Should your production build be different than your development build?

Kyle Bailey invited some criticism in his article, so I'm going to deliver it.  You can read the original article HERE, but to sum up:

"The basic idea Donald described was thus: Just because you build your application one way in Visual Studio during development, doesn't mean you need to build your releases the same way. Especially if you are using NAnt to create your releases because then you can do it however you like."

I use nant too.  But I can tell you, I do NOT make my nant build different between production, staging and development the way they're suggesting.  I point my nant build to my solution file and have everything run off that, using the <MSBUILD> task.

The reason I don't do this is because i've been burned by something similar to this in the past.  When i first started using vs.net 2005 and projectless websites, i started looking at the different build options and also at web deployment projects which are just friendly MSBuild wrappers.   Although I don't like projectless websites (a topic for another post perhaps) everything went more or less fine with my new VS.NET 2005 project, until I went to deploy.  Then MSBuild crapped a log.  The site wouldn't compile.
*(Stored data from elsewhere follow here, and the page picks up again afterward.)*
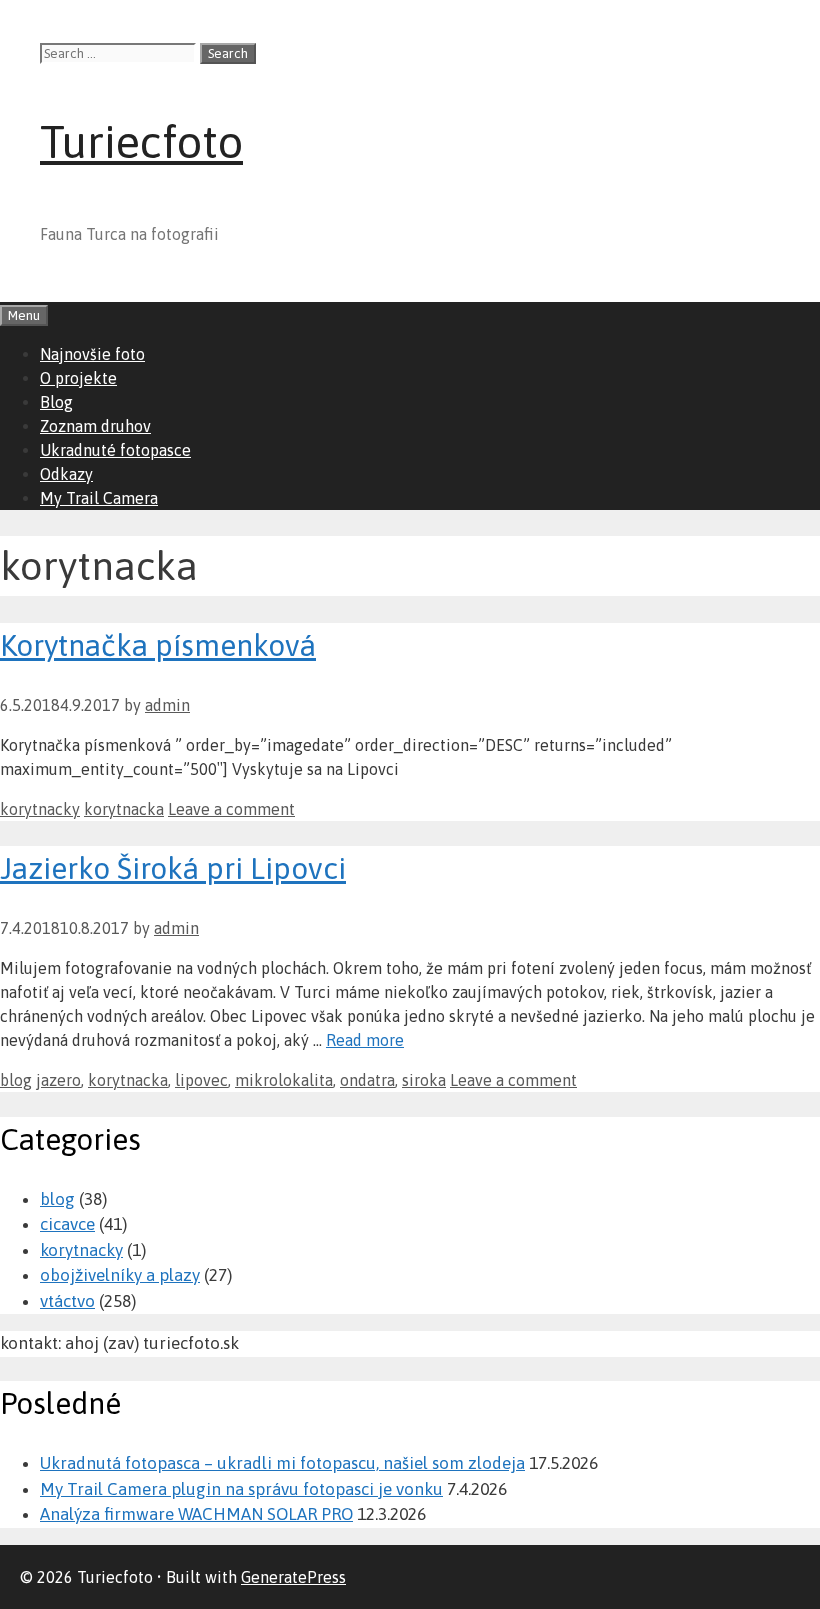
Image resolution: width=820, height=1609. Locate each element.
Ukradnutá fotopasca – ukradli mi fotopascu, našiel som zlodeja (282, 1463)
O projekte (78, 378)
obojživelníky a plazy (120, 1275)
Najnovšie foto (92, 354)
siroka (424, 1080)
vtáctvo (67, 1301)
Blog (56, 402)
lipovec (201, 1080)
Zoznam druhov (95, 426)
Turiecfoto (141, 142)
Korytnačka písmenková (158, 645)
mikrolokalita (284, 1080)
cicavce (67, 1224)
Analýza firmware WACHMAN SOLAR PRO (196, 1514)
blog (16, 1080)
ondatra (367, 1080)
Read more (365, 1040)
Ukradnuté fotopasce (115, 450)
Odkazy (66, 474)
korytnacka (124, 809)
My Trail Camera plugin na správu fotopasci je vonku (241, 1489)
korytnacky (40, 809)
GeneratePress (293, 1577)
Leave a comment (231, 809)
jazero (58, 1080)
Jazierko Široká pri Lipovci (173, 868)
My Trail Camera (99, 498)
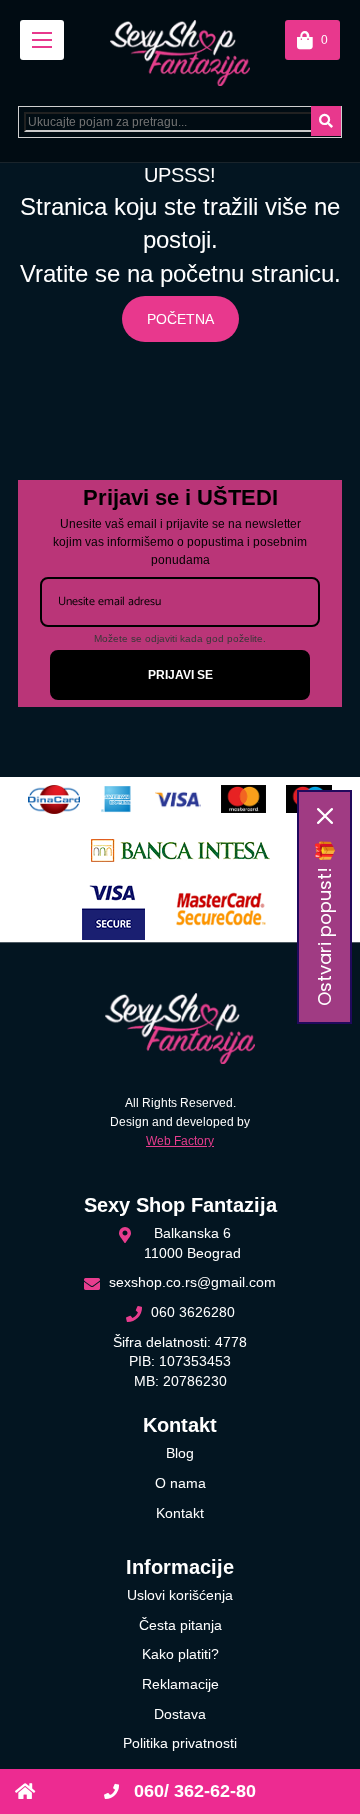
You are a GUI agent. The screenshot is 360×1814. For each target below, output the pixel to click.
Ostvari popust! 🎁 (324, 923)
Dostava (180, 1714)
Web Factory (180, 1141)
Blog (180, 1453)
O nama (180, 1483)
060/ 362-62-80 (192, 1791)
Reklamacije (180, 1684)
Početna (180, 319)
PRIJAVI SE (180, 675)
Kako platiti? (180, 1654)
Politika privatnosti (180, 1743)
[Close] (325, 816)
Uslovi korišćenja (180, 1595)
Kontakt (180, 1513)
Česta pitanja (180, 1625)
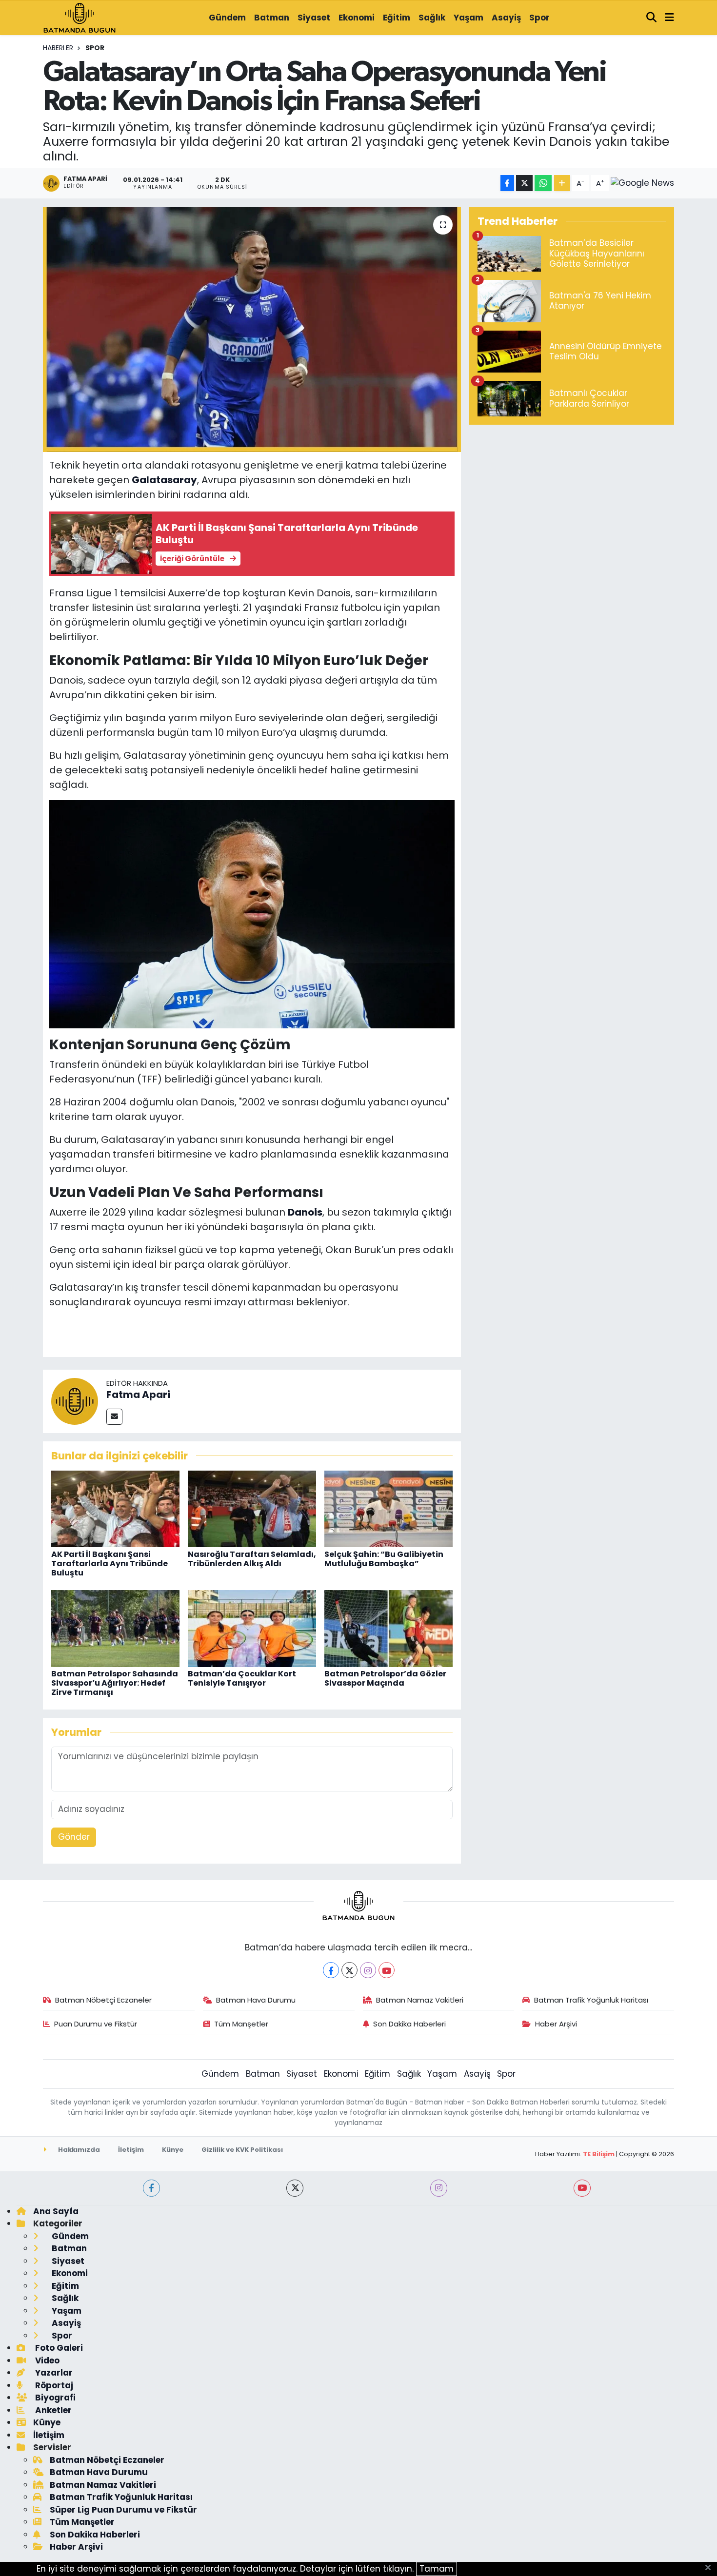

After figuring out how to get msbuild and vs.net to show me more explicit error messages other than "aspnet compiler failed' or some such ***, i found out the problem was due to 2 classes with the same name.  Under normal development circumstances using projectless websites, 2 classes (or pages) can have the same name without any problems.  This is because each page gets compiled as its own assembly.  However, when I was deploying, i wanted everything in one assembly.  This caused MS Build to fail, because 2 classes with the same name in the same assembly isn't allowed.

So i learned early on not to create any surprises for myself when it came to staging and production deployments.  Make everything as similar as possible, so you catch issues early on.

That being said, much of my problems with that had to do with projectless websites and third party code that had the duplicate classes.  I use web application projects now and I'm a lot happier.  I also use nant instead of web deployment projects, and nant is probably a lot more flexible.  But I'm still hesitant to differentiate my development and other builds because I don't want any surprises.

There's perhaps one other reason not to do what Kyle and his friend Donald are suggesting--its more work.  Remember the D.R.Y. principle?  Duplicating anything in IT is bad.    Under Kyle's methodology, It sounds like if i add a class to my vs.net solution, i then have to add it to my nant build file.  Same for including or excluding references.  This just sounds like additional maintenance pain caused by duplication. 

Sorry Hillbilly, you lost me on this one.